Hello,
Quick warning: I am very much a ruby newbie and am extremely new to
programming in general.
I’m attempting to build a little program that operates on a large csv
file (potentially 100,000+ lines), but the challenge is that while I
will have a couple required columns, I must provide some naming
flexibility as it is unlikely that the user will be able to match my
headers word for word in every case. As such, my goal is to provide an
interface that asks what each header should represent and then treat the
user’s headers as if they followed my original specifications exactly.
For example, let’s say that I require the following columns: Product
Title, Product Price. If the user were to provide me with the headers
worded as Product Name and Product Pricing, I would want to assign
‘Product Name’ to represent ‘Product Title.’

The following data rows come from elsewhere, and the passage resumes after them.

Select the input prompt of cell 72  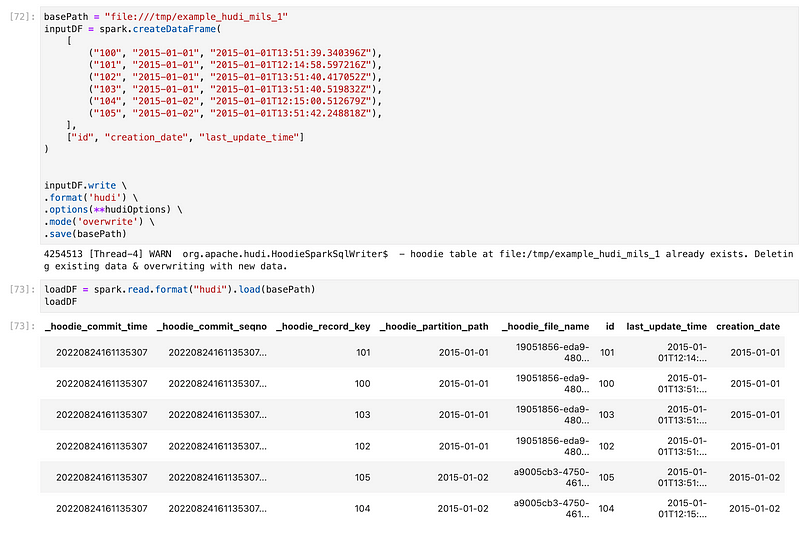[x=22, y=18]
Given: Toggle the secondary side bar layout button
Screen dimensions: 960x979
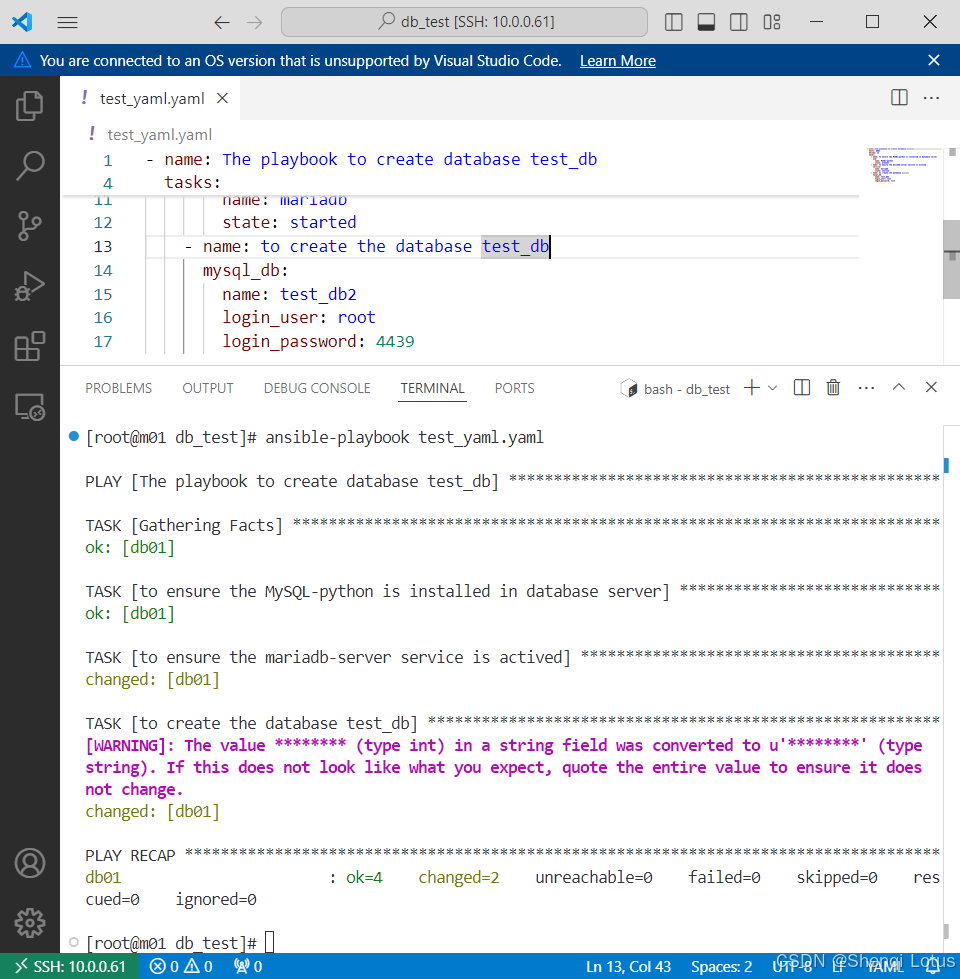Looking at the screenshot, I should [738, 22].
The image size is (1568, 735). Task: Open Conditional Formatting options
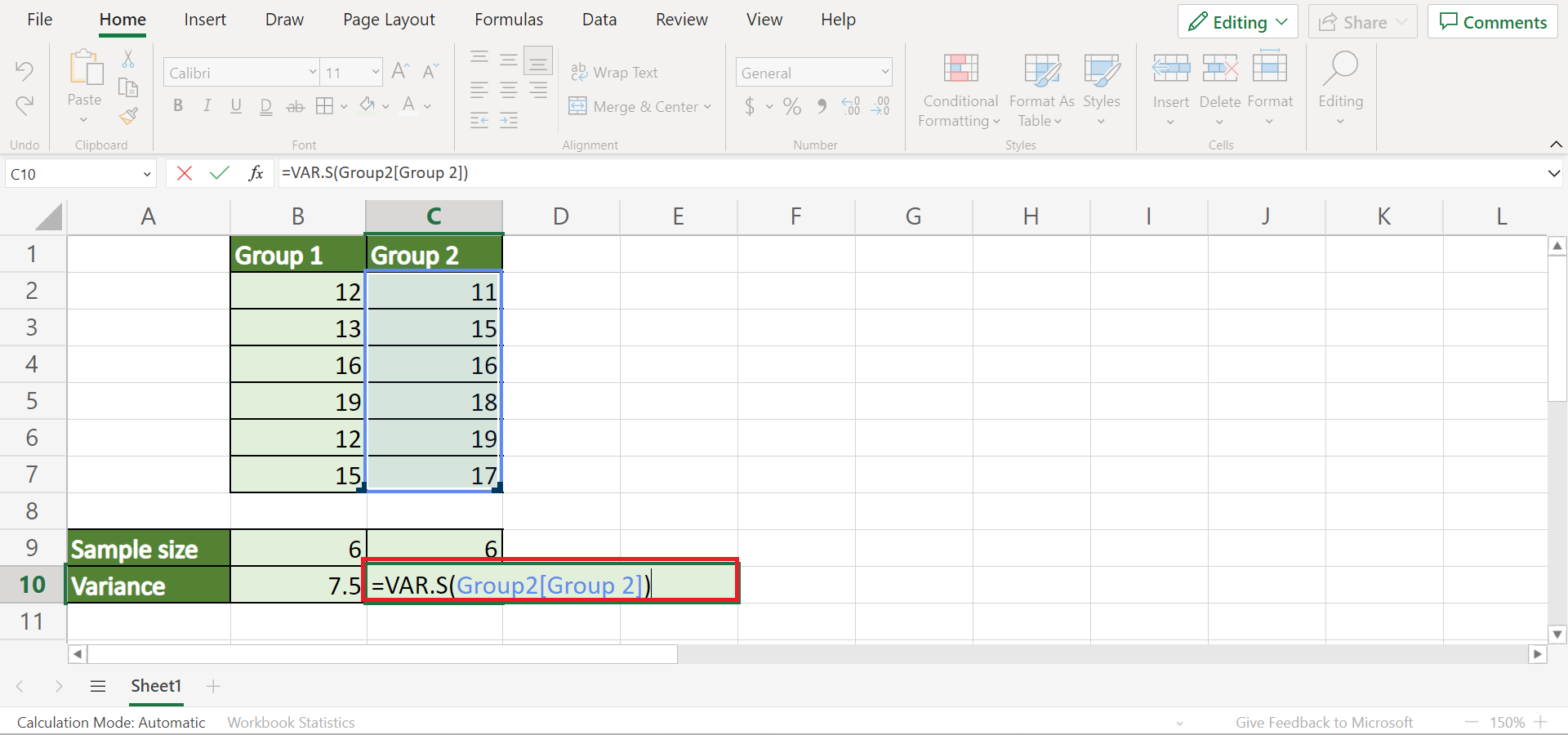coord(960,90)
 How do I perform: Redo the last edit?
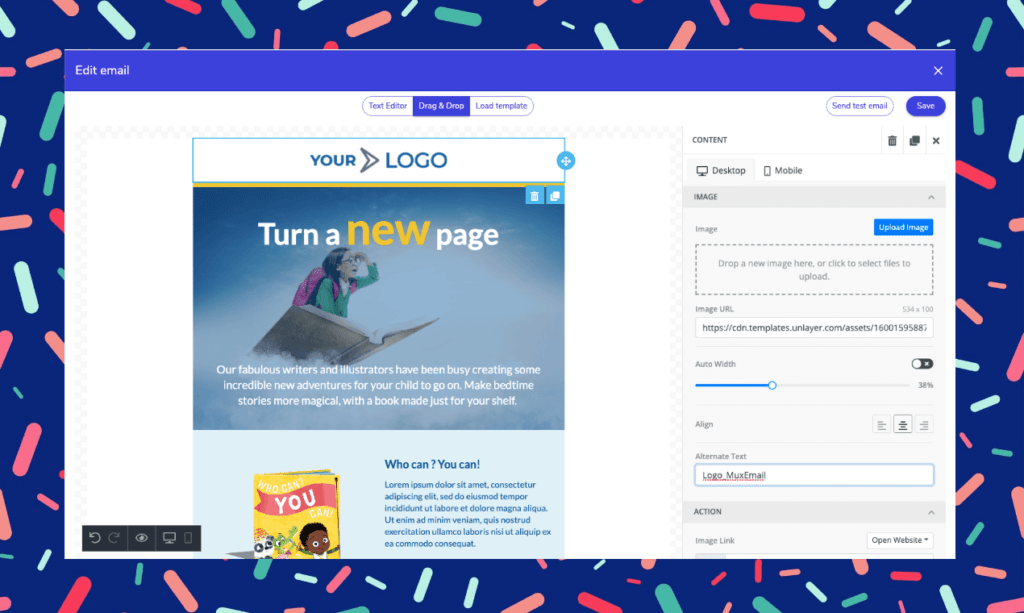(114, 538)
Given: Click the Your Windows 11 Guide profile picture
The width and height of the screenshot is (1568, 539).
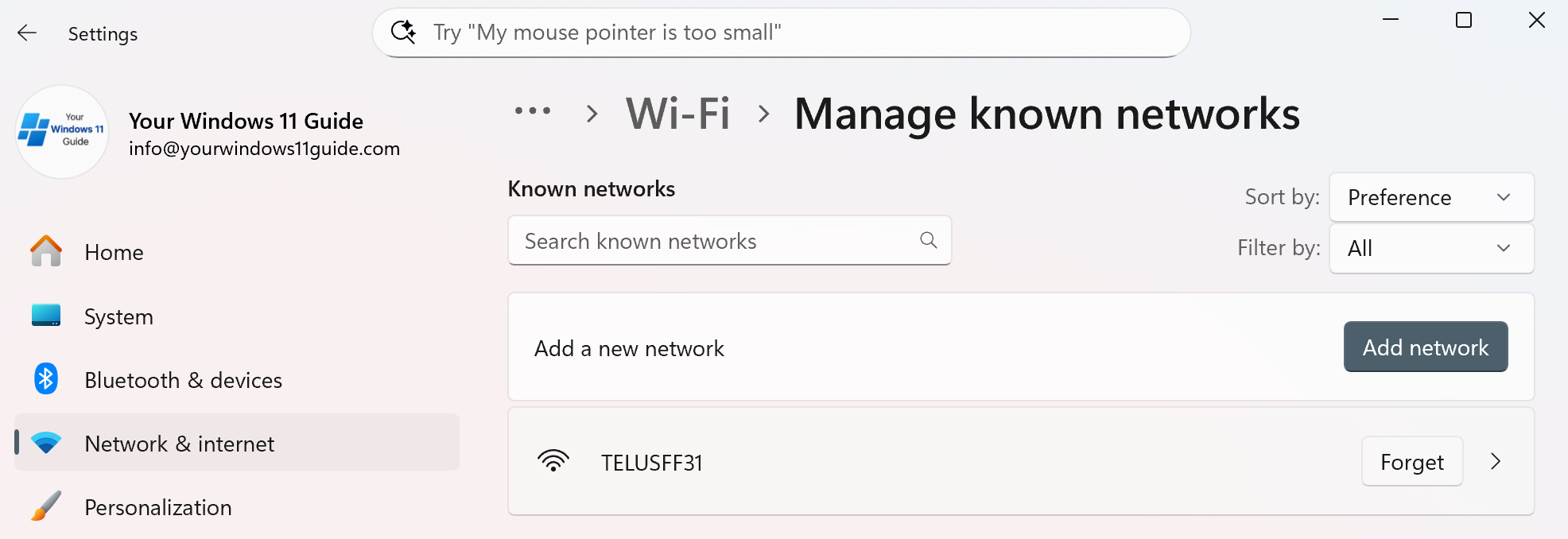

I suspect that throwing the headers into a hash would be ideal, but
I’m not entirely sure how to approach it. Here an excerpt from my
attempt thus far…
require “rubygems”
require “fastercsv”
class HeaderProcessing
attr_accessor :file
attr_accessor :headers
attr_accessor :clientid
attr_accessor :product_title_header, :product_price_header
def initialize
puts “What is the client ID?”
@clientid = gets.chomp
open_file
end
def open_file
infile = “tobeprocessed/#{@clientid}.csv”

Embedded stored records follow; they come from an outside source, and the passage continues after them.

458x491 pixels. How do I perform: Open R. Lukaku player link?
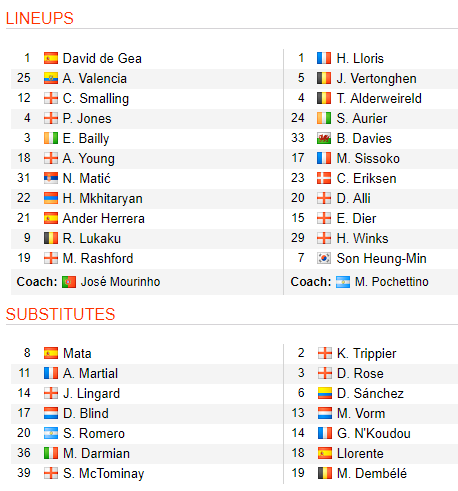click(x=92, y=238)
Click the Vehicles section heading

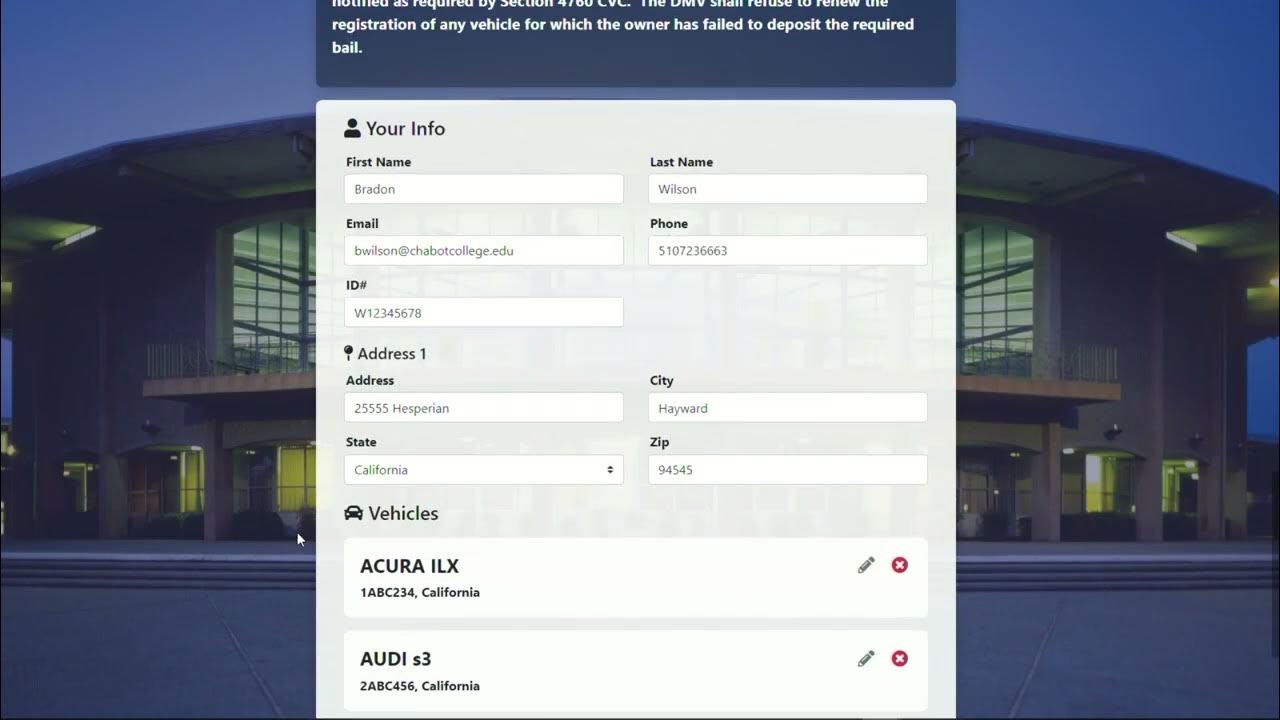point(403,513)
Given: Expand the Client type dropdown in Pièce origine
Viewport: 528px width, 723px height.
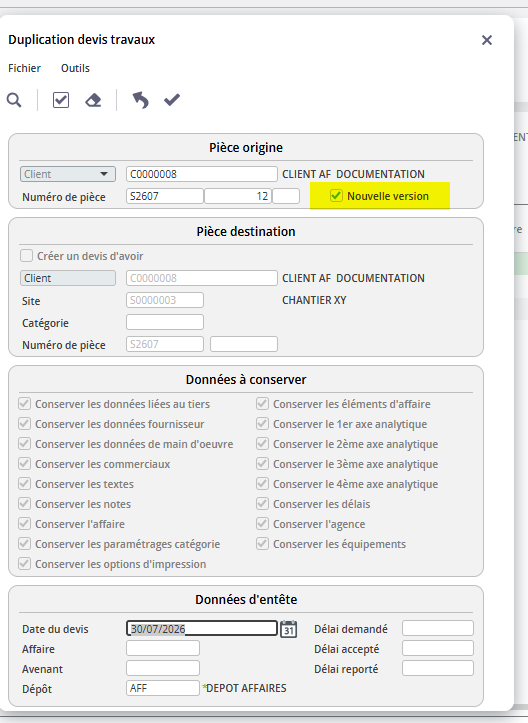Looking at the screenshot, I should [68, 174].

outfile = “tobeprocessed/#{@clientid}_out.csv”
csv = FasterCSV.read(infile, {:headers => true, :return_headers =>
true, :header_converters => :symbol})
# Not sure if read is the best approach here, since some files
could get quite large.
puts "The user’s headers are "
puts csv.headers.inspect
puts “\n \n Please enter the user supplied Product Title header”
@product_title_header = gets.chomp
puts “\n \n Please enter the user supplied Product Price”
@product_price_header = gets.chomp
I do this with each required and optional header. Not very DRY for
now…
I now have each of the user’s headers I intend to use in a number of
instance variables.
placeholder for user product data clean up
File.open(outfile, “w”) { |f| f.puts csv }
end
end
queued = HeaderProcessing.new
If I understand FasterCSV correctly, by setting :headers to true, the
csv file was read as a table object. Is it possible to turn the table’s
headers into a hash and then set each key/value to the appropriate
variable (as per @product_title_header etc)? If so, how? I’ve been
rummaging through the FasterCSV docs that I believe pertain to the
question, but I’m a bit lost on the actual implementation
Is it also feasible to save these hash definitions to a separate file so
that I won’t have to go through the same process when/if the user
provides a new file with updated prices? Alternatively, if there’s a
more appropriate way to tackle this, I’m all ears.
Thanks in advance!
Inf